# Vehicle License Plate Recognition 之 測試文檔

## 一、img2tfrecord

In [23]:
import os
import cv2
import numpy as np
import tensorflow as tf


def write_tfrecords(file_name, data_labels, data_datas):
    """
    創建tfrecords文件並寫入數據
    :param file_name: (string)文件名
    :param data_labels: (list)標籤
    :param data_datas: (list)數據
    :return: True
    """
    writer = tf.python_io.TFRecordWriter(file_name + ".tfrecords")
    num = len(data_labels)
    for i in range(num):
        if (i + 1) % 1000 == 0:
            print("以處理{0}數據集{1}張".format(file_name, i + 1))
        label = data_labels[i].encode()
        data = np.resize(data_datas[i], [1, 3456])[0].tostring()
        example = tf.train.Example(features=tf.train.Features(feature={
            "label": tf.train.Feature(bytes_list=tf.train.BytesList(value=[label])),
            'img_val': tf.train.Feature(bytes_list=tf.train.BytesList(value=[data]))
        }))  # example對象 對label及img_val 進行封裝
        writer.write(example.SerializeToString())
        i += 1
    print("{0}數據集處理完成".format(file_name))
    writer.close()

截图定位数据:
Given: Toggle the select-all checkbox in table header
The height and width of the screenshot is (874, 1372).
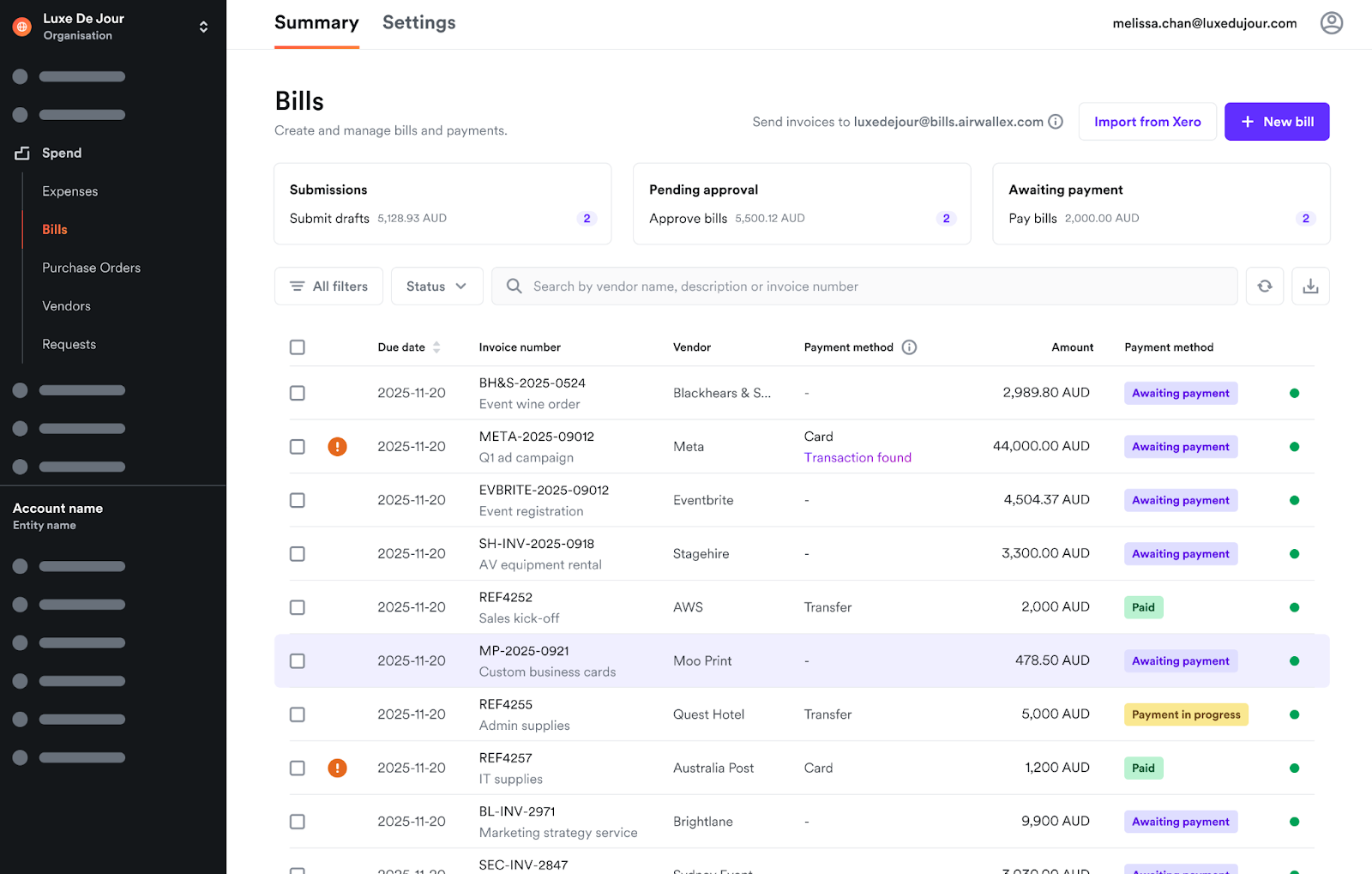Looking at the screenshot, I should click(298, 347).
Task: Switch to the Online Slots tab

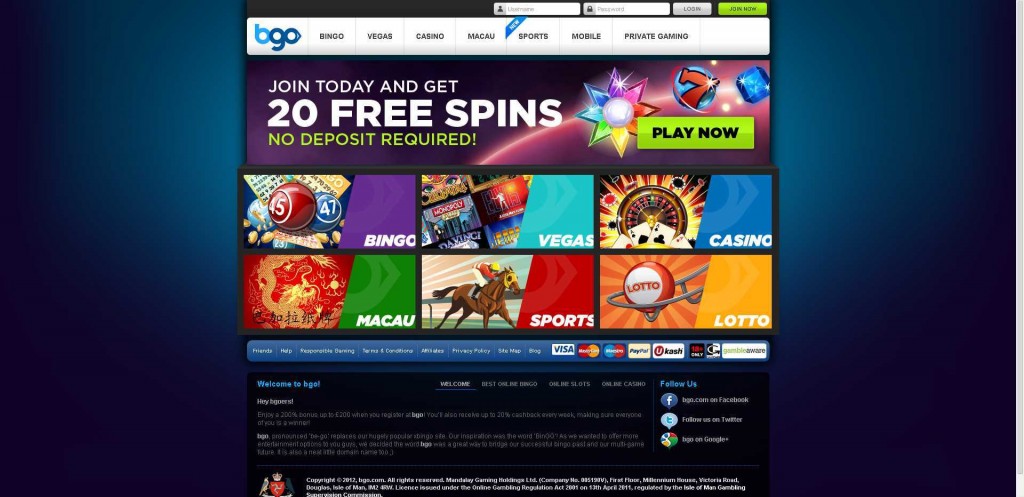Action: (x=569, y=384)
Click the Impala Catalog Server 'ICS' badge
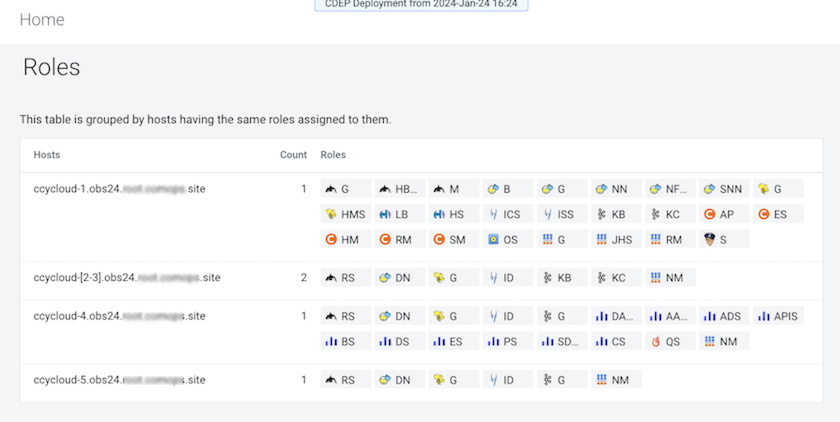 coord(507,214)
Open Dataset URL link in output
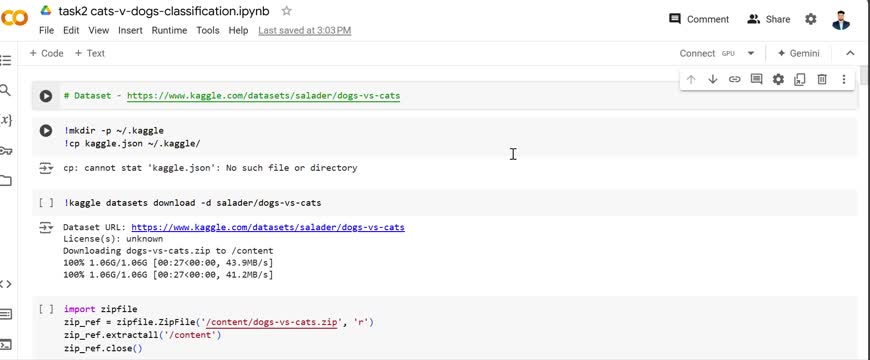This screenshot has height=360, width=870. click(x=268, y=227)
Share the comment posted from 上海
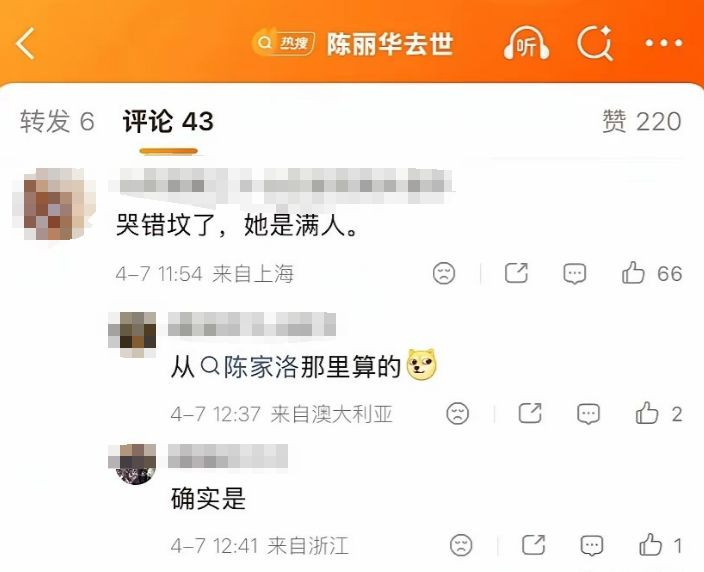The width and height of the screenshot is (704, 572). tap(516, 273)
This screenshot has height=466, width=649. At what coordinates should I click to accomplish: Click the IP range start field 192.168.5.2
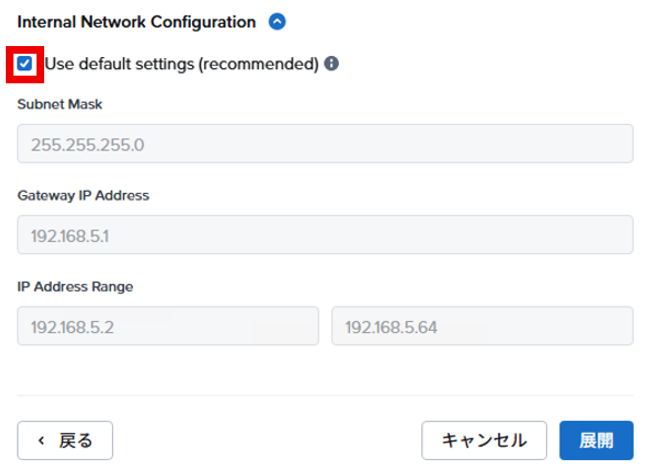(168, 326)
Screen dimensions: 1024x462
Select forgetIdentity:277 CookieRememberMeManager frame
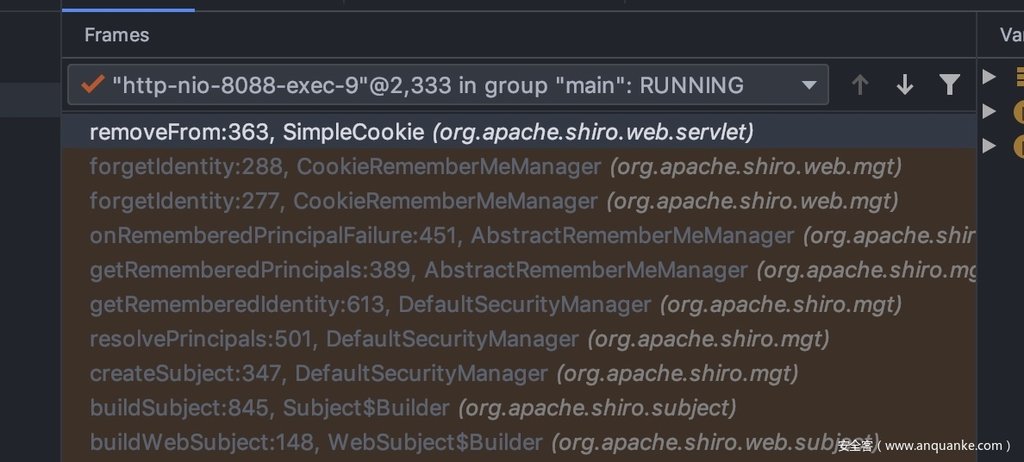[519, 201]
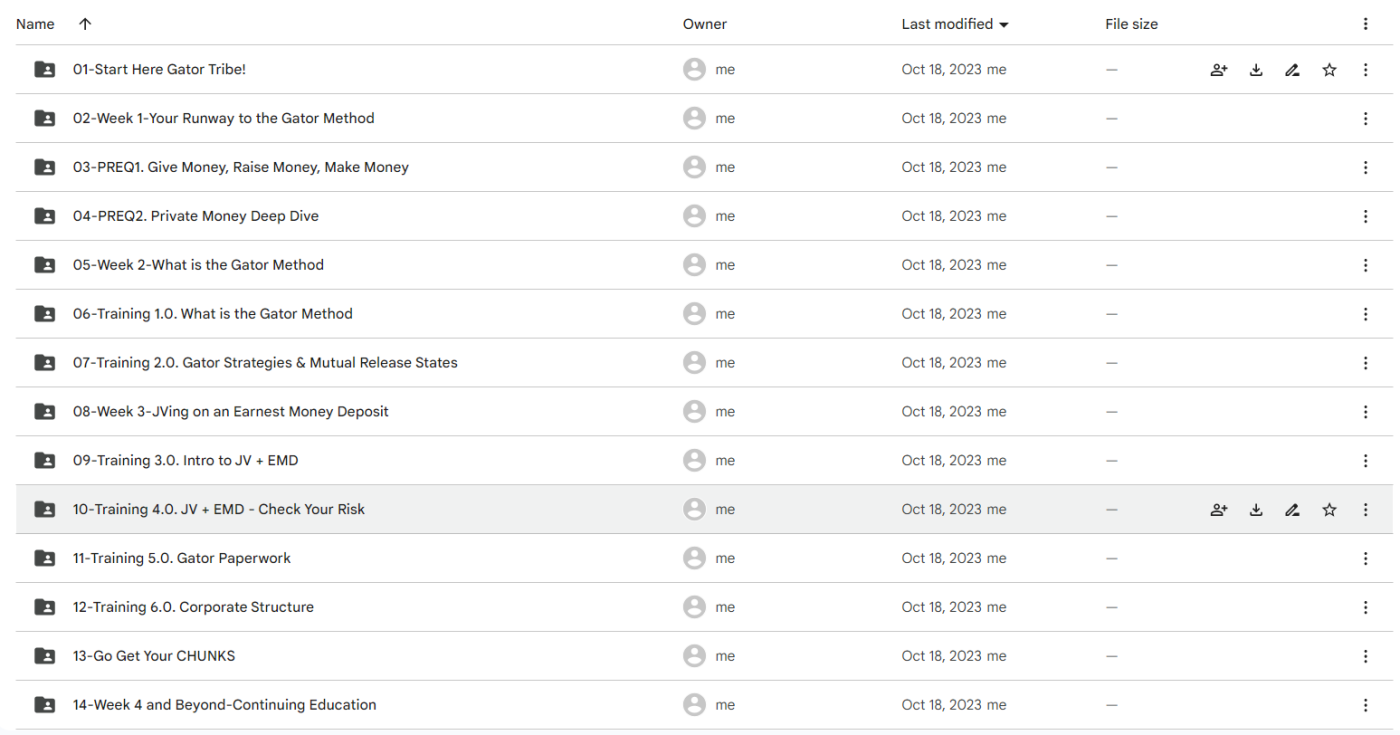Click the File size column header

point(1131,24)

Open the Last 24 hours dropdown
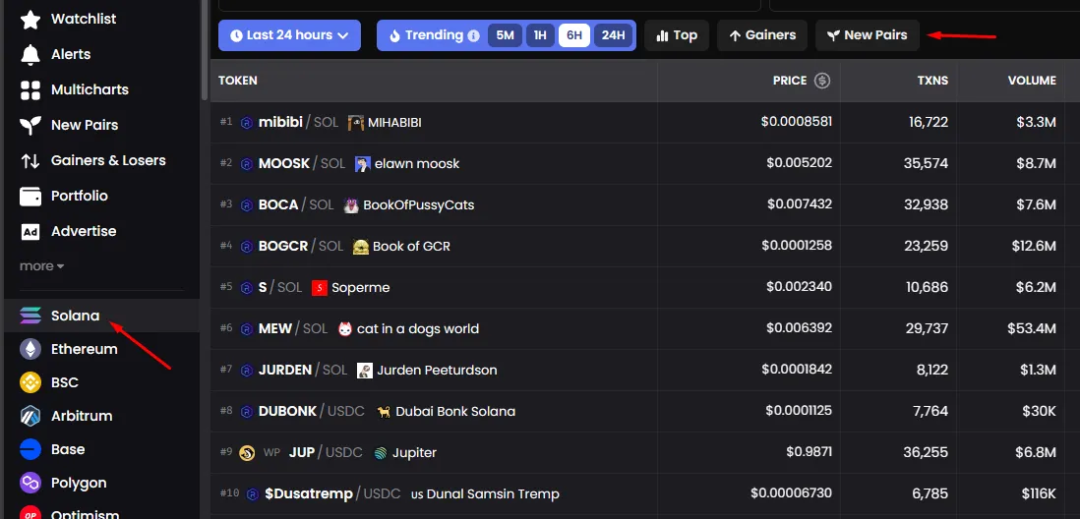click(289, 35)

• _练习任务_:
1: 照抄车牌识别测试文档中的一段：从含有“num = len(data_labels)”的文字开始，抄到“writer.write(example.SerializeToString())”为止。
2: 紧接车牌识别测试文档的最后一句，续写后面的内容。
上述数据取自其他来源。

• _参考答案_:
1:
num = len(data_labels)
    for i in range(num):
        if (i + 1) % 1000 == 0:
            print("以處理{0}數據集{1}張".format(file_name, i + 1))
        label = data_labels[i].encode()
        data = np.resize(data_datas[i], [1, 3456])[0].tostring()
        example = tf.train.Example(features=tf.train.Features(feature={
            "label": tf.train.Feature(bytes_list=tf.train.BytesList(value=[label])),
            'img_val': tf.train.Feature(bytes_list=tf.train.BytesList(value=[data]))
        }))  # example對象 對label及img_val 進行封裝
        writer.write(example.SerializeToString())

2:
    return True


def get_data_list(path="车牌字符识别训练数据"):
    """
    遍歷目錄所有文件，將圖片格式化成24*48大小
    :param path: (string)遍歷路徑
    :return: (turp)圖片數據, 圖片標籤
    """
    fi = []
    rt = []
    for root, dirs, files in os.walk(path):
        for f in files:
            if f != '车牌字符识别训练数据' and f != '.DS_Store':
                # 路徑：os.path.join(root, f)
                im = cv2.resize(cv2.imread(os.path.join(root, f)), (24, 48), interpolation=cv2.INTER_CUBIC)
                fi.append(im)
                rt.append(root.split('/')[-1])
    return fi, rt


def make_data():
    """
    創建數據集，隨機打亂並存儲
    :return: None
    """
    from random import shuffle
    filedata, filelabel = get_data_list('./测试图像集/')
    x = [i for i in range(len(filelabel))]  # 共計18499文件
    shuffle(x)
    a=[];b=[];
    for i in x:
        a.append(filelabel[i])
        b.append(filedata[i])
    print('共計'+str(len(a))+'張')
    write_tfrecords('testdata',a,b)

In [24]:
make_data()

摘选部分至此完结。